This calculator estimates how many calories and carbohydrates are in a serving of your beer, using the standard ASBC (American Society of Brewing Chemists) formulas. Enter the original and final gravity, pick a serving size, and it returns calories, carbs, and ABV.
How it works
Beer calories come from two sources: alcohol and residual carbohydrate (unfermented extract). The ASBC formulas, per 12 oz (355 mL), are:
cal_alcohol = 1881.22 × FG × (OG − FG) / (1.775 − OG)
cal_carbs = 3550 × FG × ((0.1808 × OG) + (0.8192 × FG) − 1.0004)
calories = cal_alcohol + cal_carbs
ABV is derived from the gravity drop:
ABV% = (OG − FG) × 131.25
Carbohydrate grams per 12 oz are estimated from the residual real extract — the same extract term used in the carbohydrate-calorie equation — converted to grams of carbohydrate.
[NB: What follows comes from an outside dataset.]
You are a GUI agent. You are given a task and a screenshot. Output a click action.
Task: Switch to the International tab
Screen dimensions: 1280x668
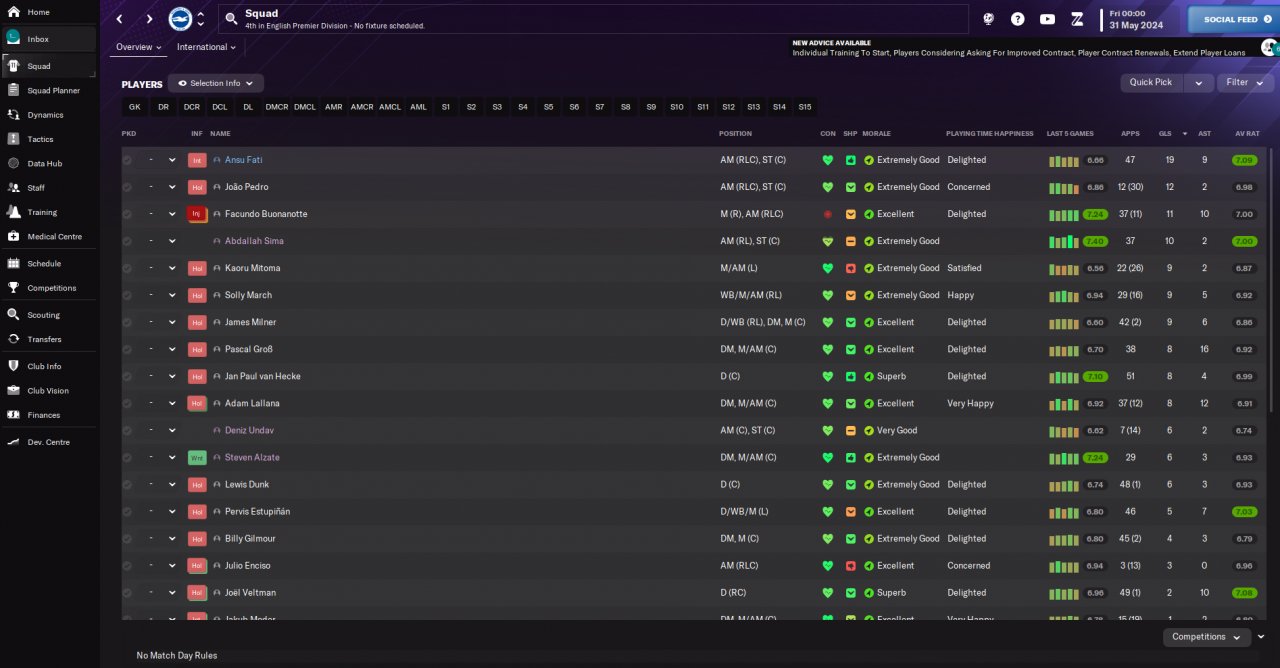coord(206,47)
The tool computes everything per 12 oz first, then scales linearly to whatever serving size you choose.
Worked example
A standard pale ale: OG 1.050, FG 1.010, served as 12 oz.
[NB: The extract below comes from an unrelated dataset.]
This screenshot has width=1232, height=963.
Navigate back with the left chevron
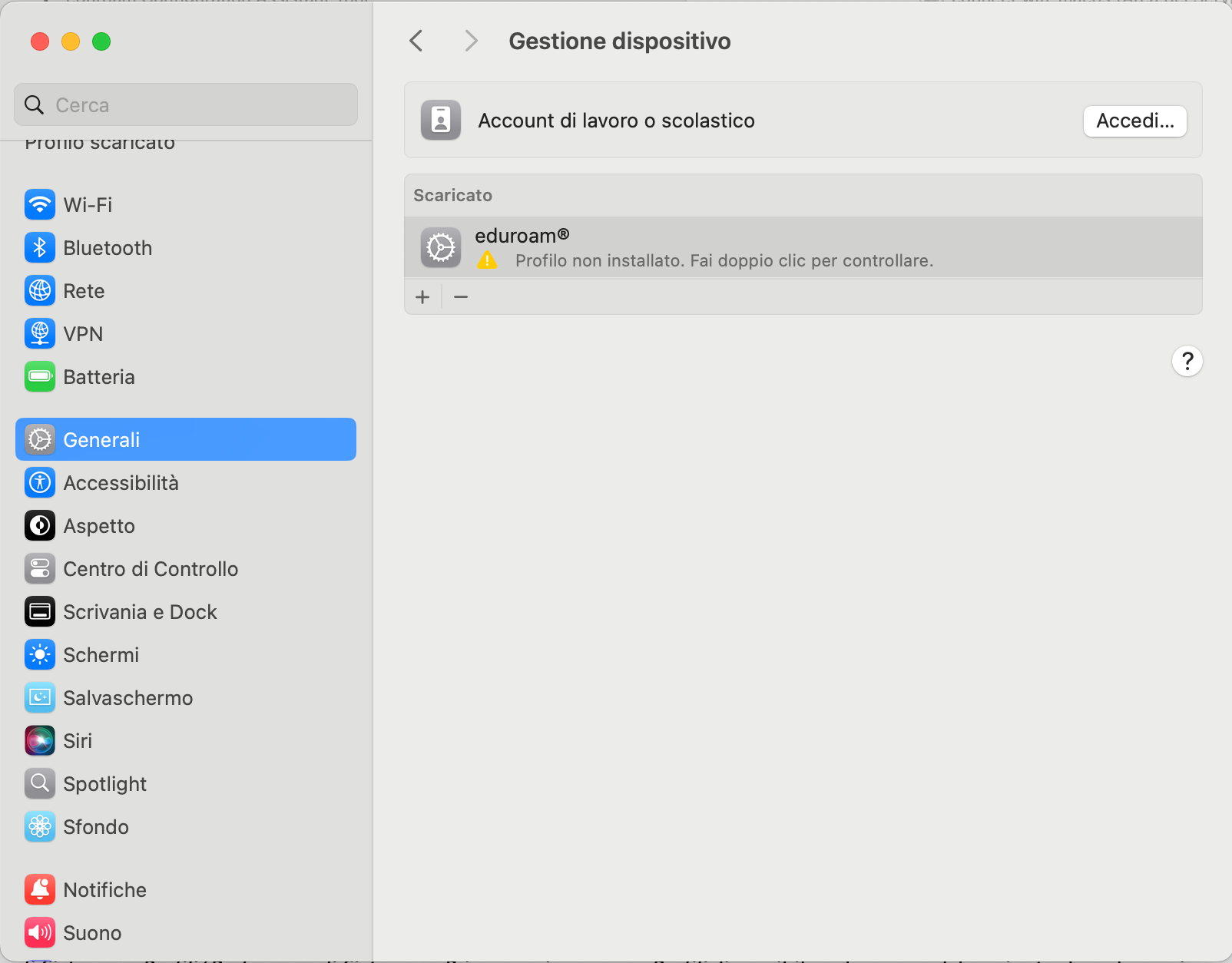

- ABV = (1.050 − 1.010) × 131.25 ≈ 5.25%
- cal_alcohol = 1881.22 × 1.010 × 0.040 ÷ (1.775 − 1.050) ≈ 1881.22 × 1.010 × 0.040 ÷ 0.725 ≈ 104.8
- cal_carbs = 3550 × 1.010 × ((0.1808 × 1.050) + (0.8192 × 1.010) − 1.0004) ≈ 3550 × 1.010 × 0.0274 ≈ 98.3 (varies with rounding)
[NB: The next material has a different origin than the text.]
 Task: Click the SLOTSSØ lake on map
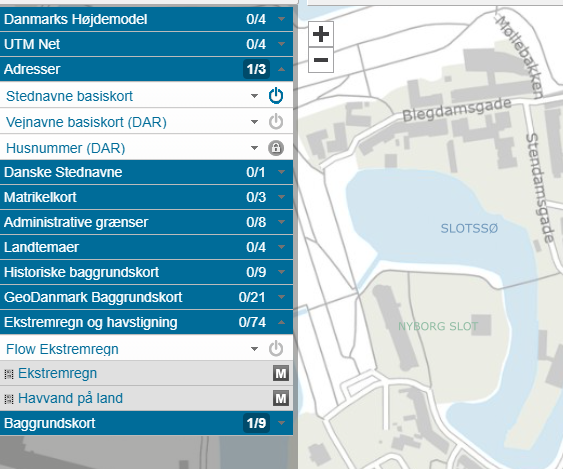pyautogui.click(x=469, y=228)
- Total ≈ 170–175 calories per 12 oz — typical for a 5% ale.
Tips and notes
- Dry beers have fewer carb calories. A low FG means more sugar fermented to alcohol, so two beers at the same ABV can differ noticeably in total calories.
- The formulas assume no post-fermentation additions. Priming sugar, lactose, fruit, or adjuncts will shift the real numbers — treat the output as a close estimate for standard all-malt beers.
- Serving size scales linearly. A pint (16 oz) is simply the 12 oz figure times 16 ÷ 12; the tool handles this for the common sizes.
- For label-grade nutrition you would need lab analysis, but for homebrew tracking these ASBC numbers are the accepted standard.